Posted: Thursday, May 19, 2005
By: Jason Cornwell



"Kiss of Death, Part 1: The Nine"

Writer: Marc Guggenheim
Artist: Andy Clarke

Publisher: DC Comics


Plot: Aquaman returns from a JLA mission and finds that in his absence, Sub Diego has fallen prey to a serial killer who has already killed eight victims by exposing them to pure oxygen, which due to their altered body function resulted in heart failure. Aquaman captures an insane man who looked good for the murders, but he's disappointed when the physical evidence points in another direction. Aquaman then turns to an unconventional source for help in uncovering the killer's pattern.

Comments: While I would normally write this story off as an inventory issue that was pulled off the shelf in order to give the regular creative team a break, I have to say this issue actually surprised me, as not only did it fit pretty seamlessly into the book's current continuity, but it also made pretty good use of its cast of characters. There are some pretty engaging character moments in this issue, as there is an intense little exchange where Aquaman believes Geist is the killer. The issue also introduces a new member to the cast who I hope will remain a regular part of the book beyond this arc, as Abbott is a surprisingly well realized character, and her interaction with Aquaman was quite engaging. Now the basic plot is a pretty standard hunt for a serial killer story, complete with a red herring plot device, but the underwater setting does give the story a new spin, as does the rather unusual method that is being used by the murderer. I also rather enjoyed the message that the killer leaves, as there's a lovely sense of desperation expressed in that message, that promises an exciting confrontation scene. The cliff-hanger moment was also a lot of fun, as I have to confess I actually have a vested interest in seeing this character survive. I will say that the choice of characters that Aquaman turns to for help when it comes to solving the riddle that the killer left behind was a little unusual. Truth be told, I can list off at least a half-dozen characters who would have been better choices when it came to recognizing the killer's pattern. Still, I'm not well versed on current events in the Batman universe, so perhaps Marc Guggenheim was forced to use this character because all the better choices had been taken off the table. One would think though he would turn to Batman for help before deciding to making the trip to Arkham.

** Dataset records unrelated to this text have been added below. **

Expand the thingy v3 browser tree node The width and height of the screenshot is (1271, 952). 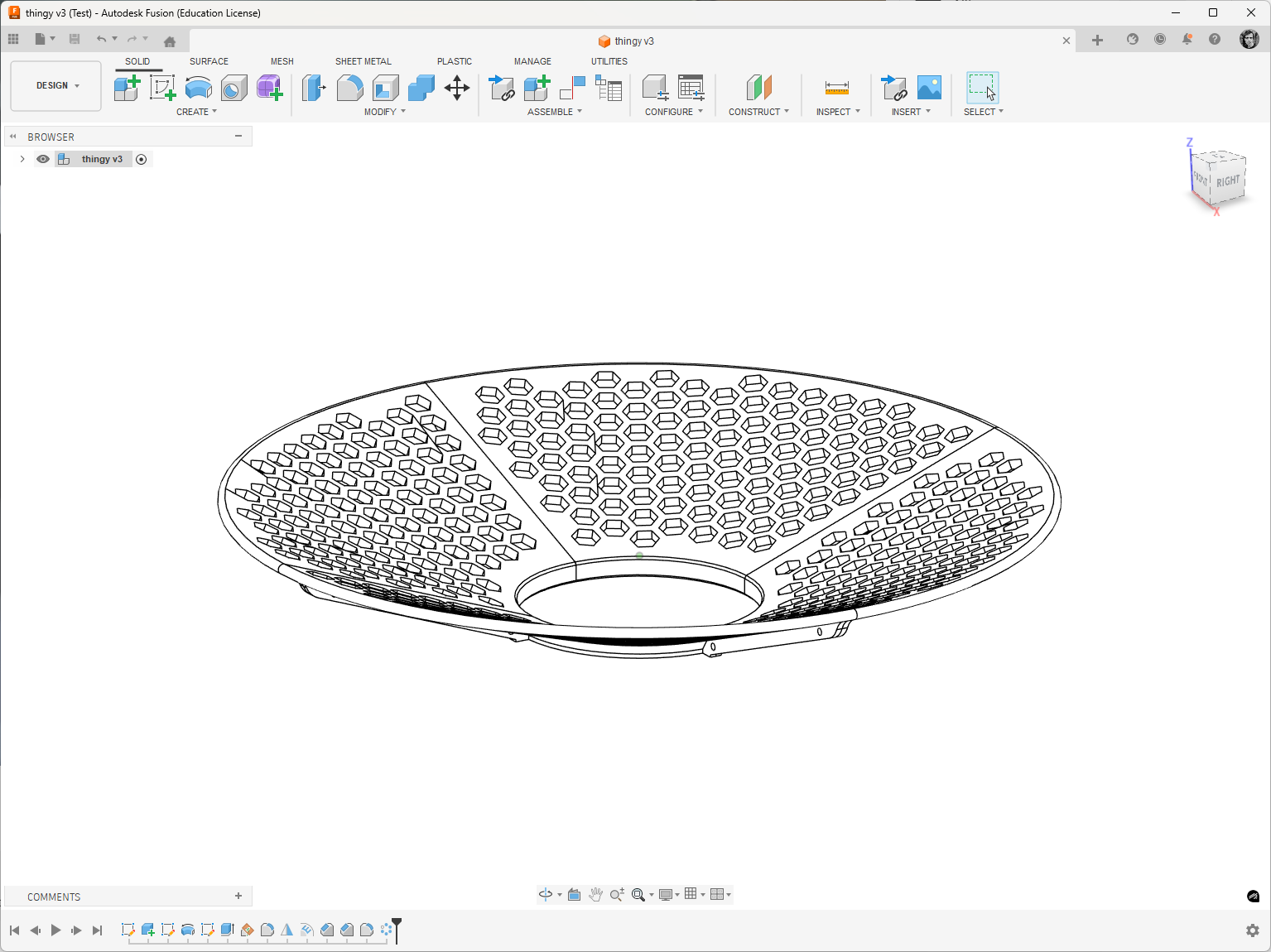tap(22, 159)
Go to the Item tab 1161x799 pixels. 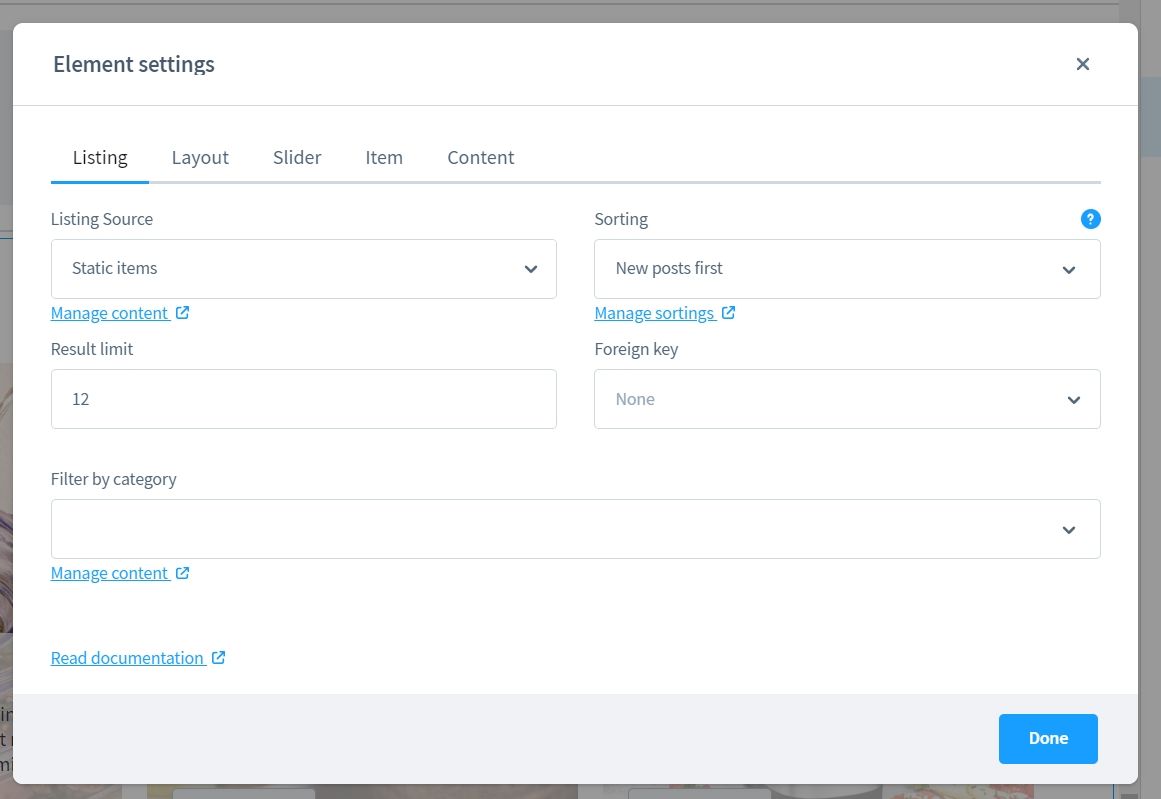[x=384, y=158]
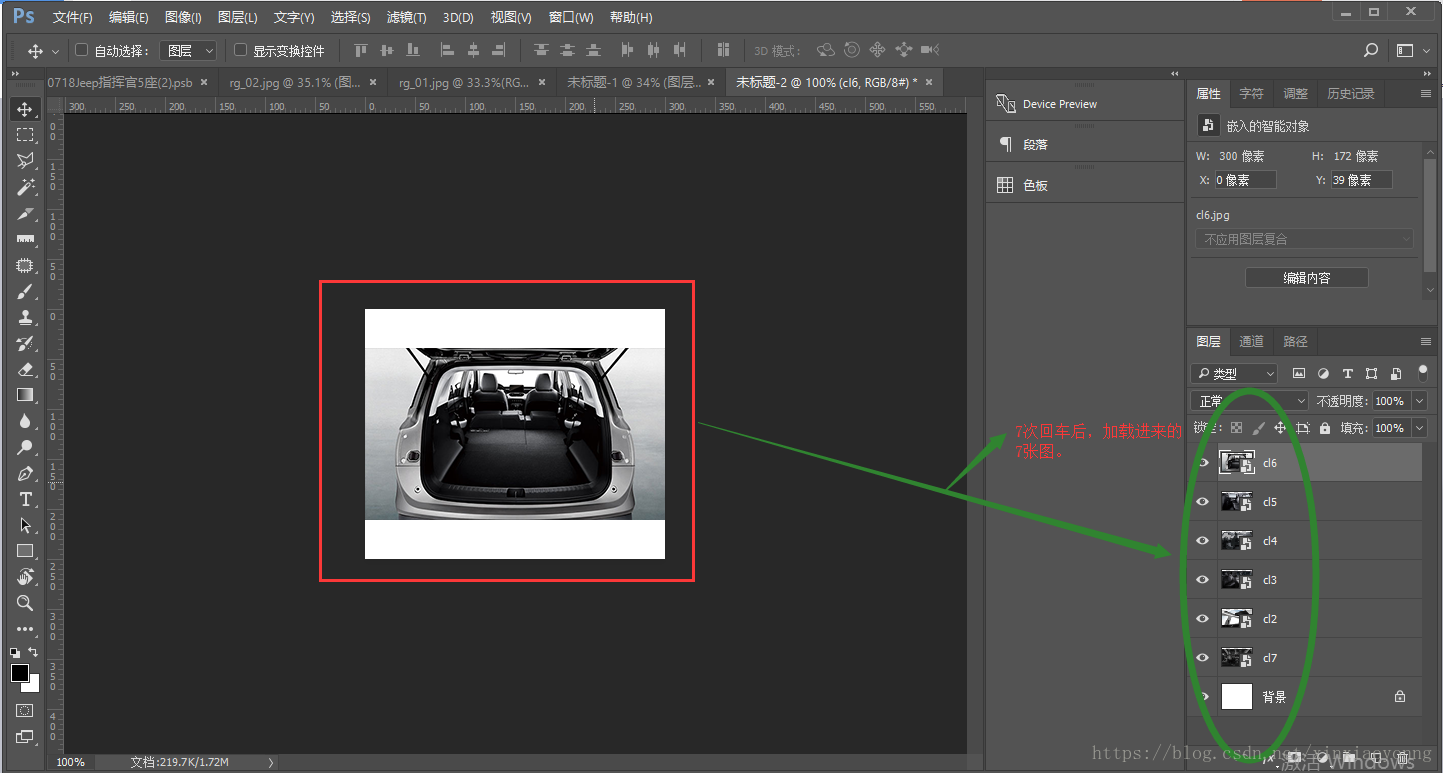Expand the opacity percentage dropdown
This screenshot has width=1443, height=773.
point(1420,401)
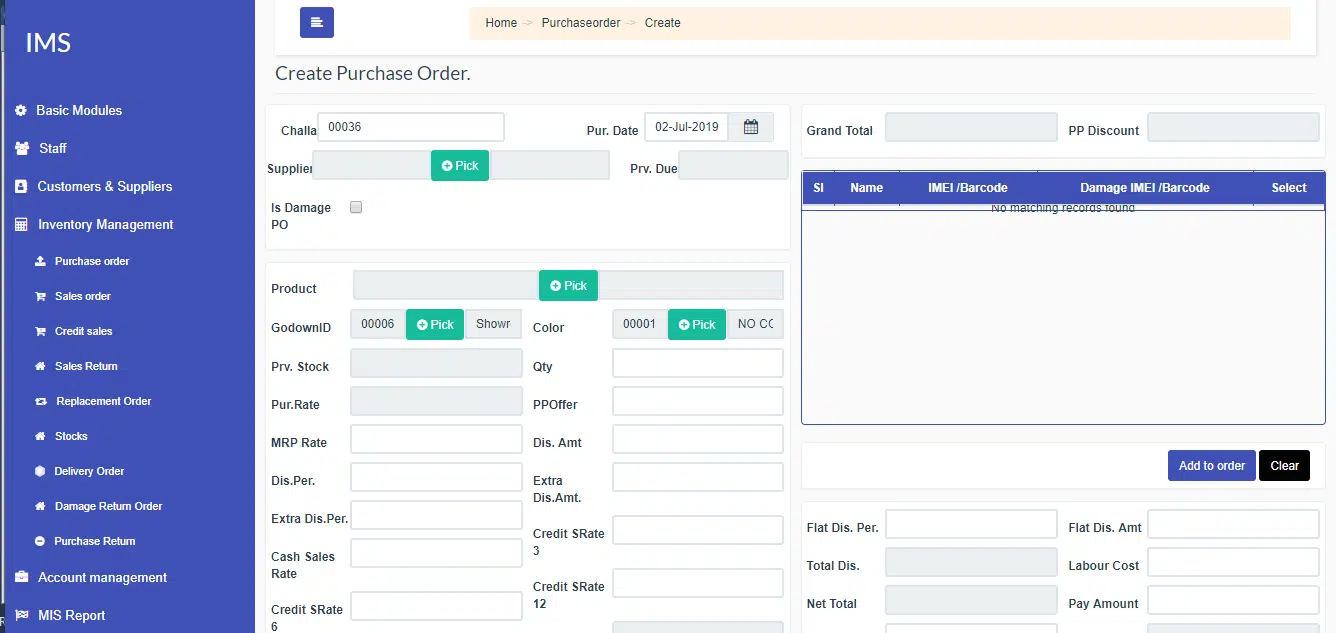
Task: Expand the MIS Report section
Action: click(x=71, y=616)
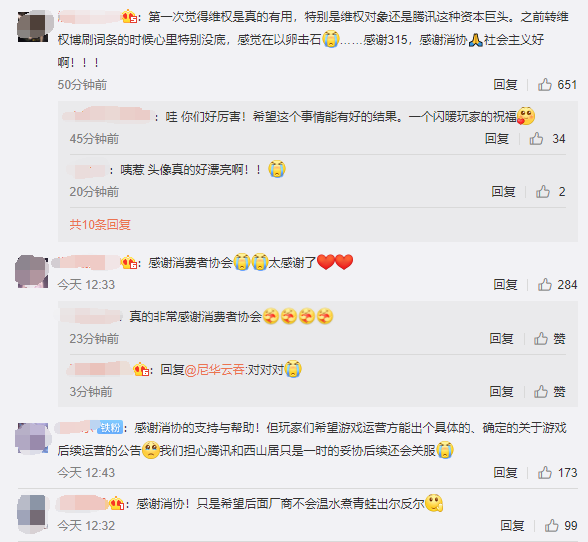Open avatar of commenter posted 今天 12:32
This screenshot has width=588, height=542.
coord(33,512)
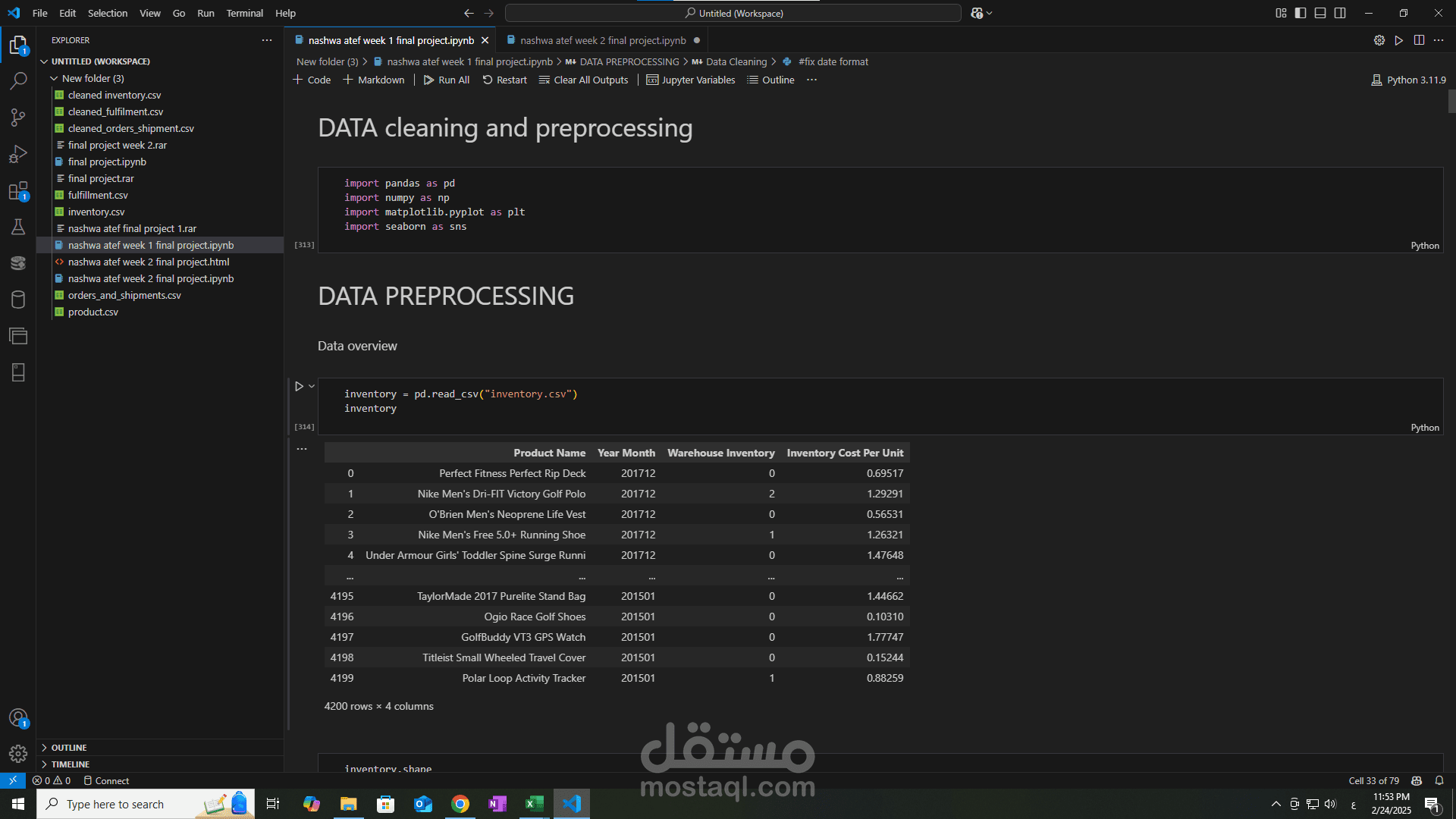Open the Source Control view
The height and width of the screenshot is (819, 1456).
[18, 117]
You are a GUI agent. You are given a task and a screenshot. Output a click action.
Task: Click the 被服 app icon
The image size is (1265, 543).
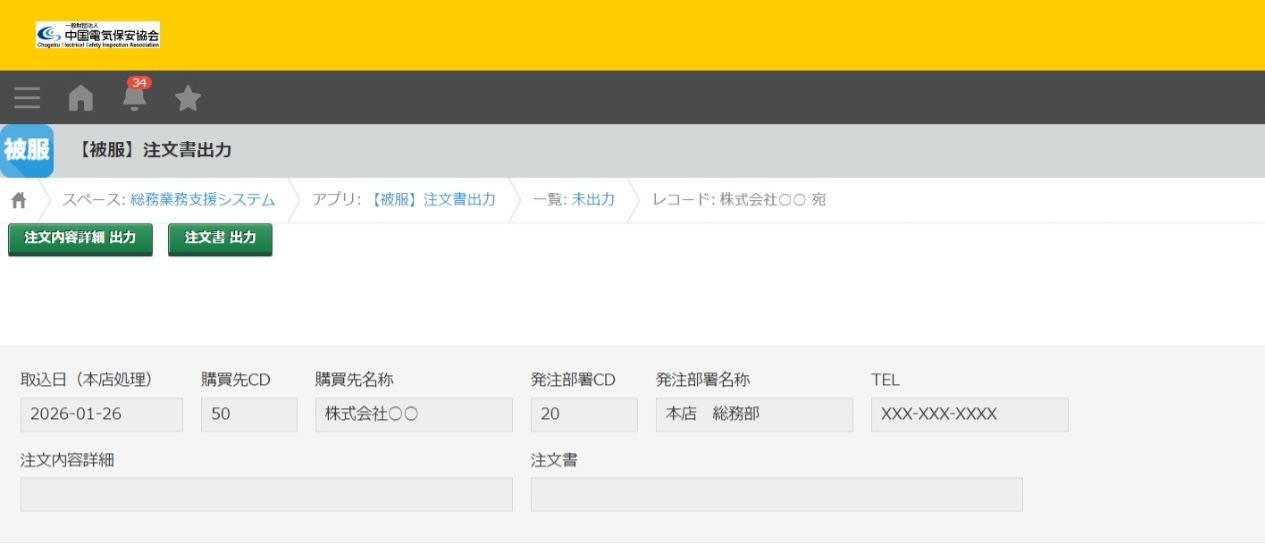(x=27, y=151)
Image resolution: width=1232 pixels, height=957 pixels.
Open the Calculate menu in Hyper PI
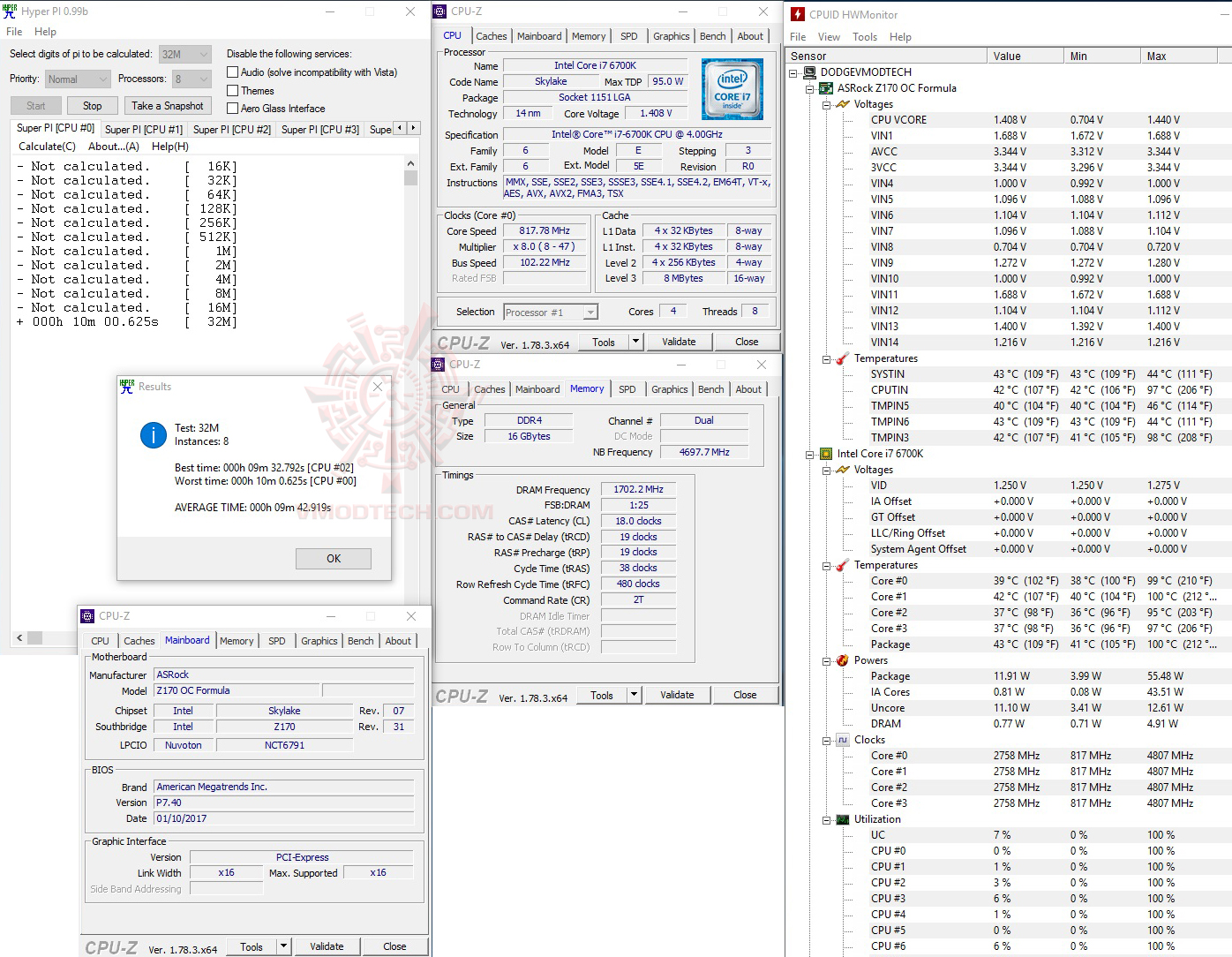point(46,146)
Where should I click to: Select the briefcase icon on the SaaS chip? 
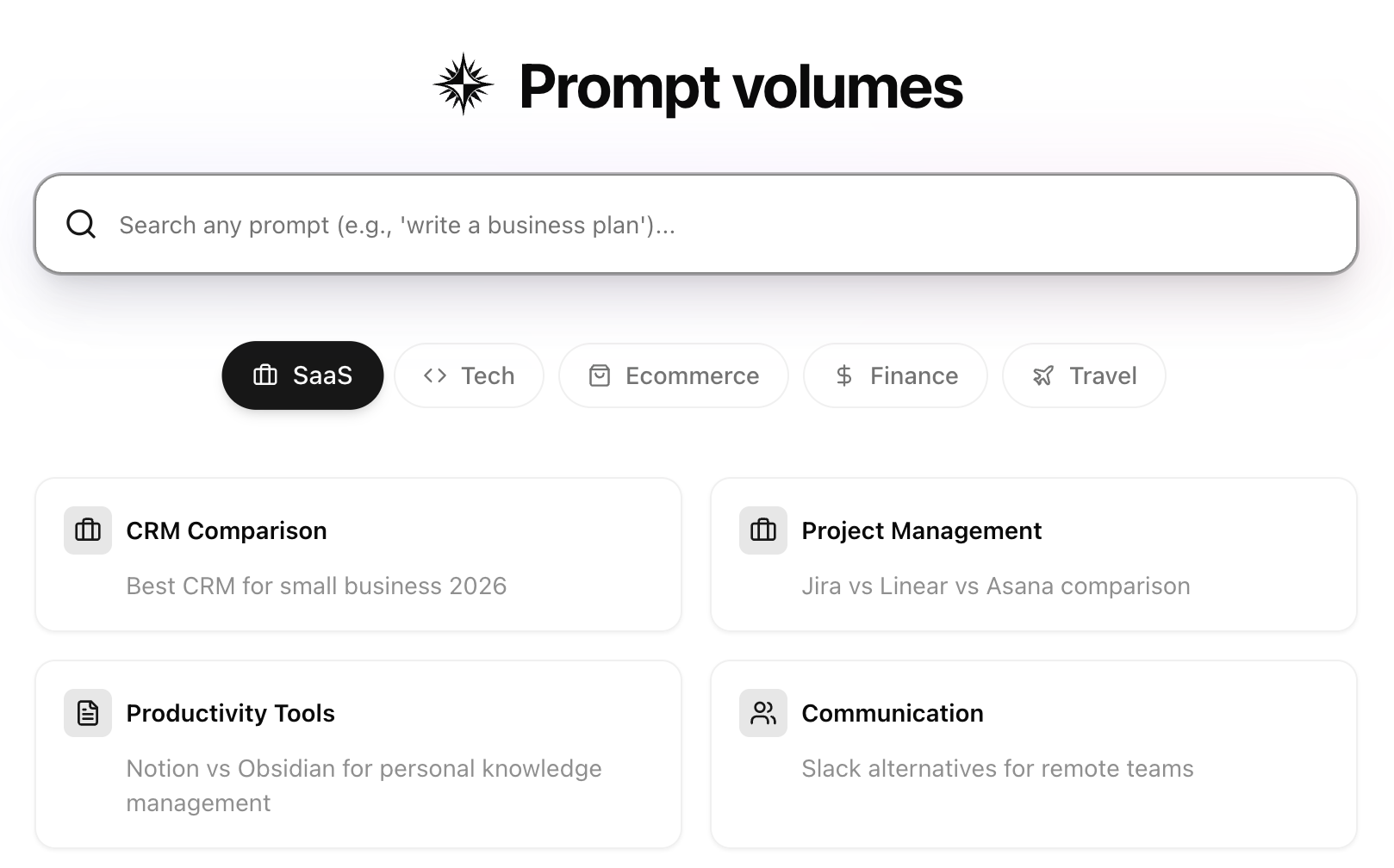(264, 375)
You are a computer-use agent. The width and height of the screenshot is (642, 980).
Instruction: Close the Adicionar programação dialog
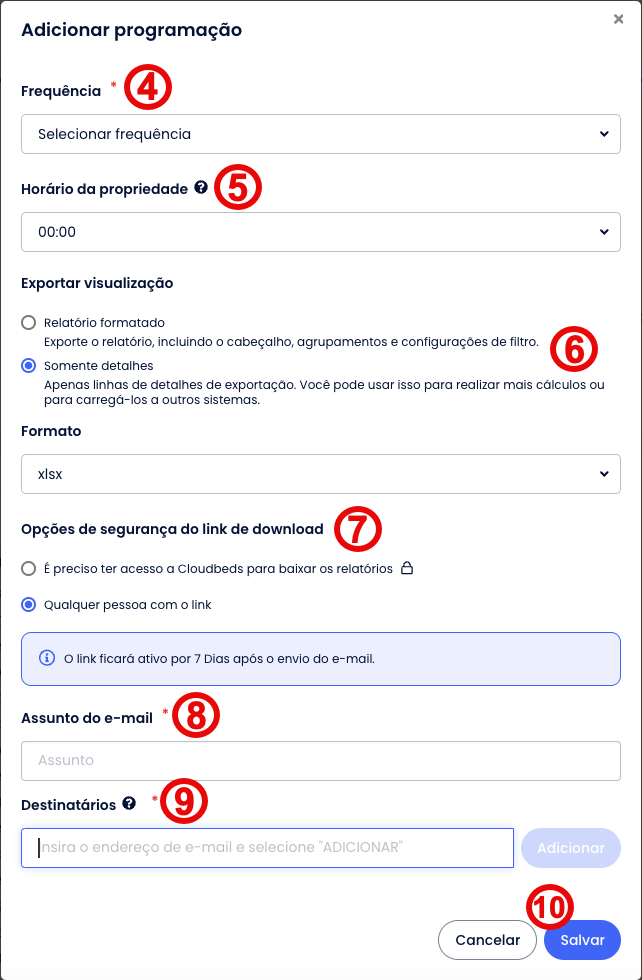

The cover image to this issue made me smile as there's is something delightfully twisted about seeing Aquaman struggling to avoid what looks to be an open-mouth kiss from a man, and the cover text doesn't exactly help to dispel the humour of this visual. As for the interior art, I do believe this is the first time I've ever encountered Andy Clarke's art, but it's pretty impressive as it reminds me of Ethan Van Sciver's highly detailed work. He does some solid work selling the idea that the action takes place underwater, as while it's a little detail, I love that the art recognizes the idea that the hair of the characters float. The art also nicely captures the decidedly ominous quality of the scene where Aquaman ventures into the dark cavern to face the crazed man. In fact, the only complaint that I would make about the art is that it doesn't really take advantage of its visit to Arkham Asylum, as the infamous setting looks downright antiseptic, and doesn't really convey the underlying terror that it should.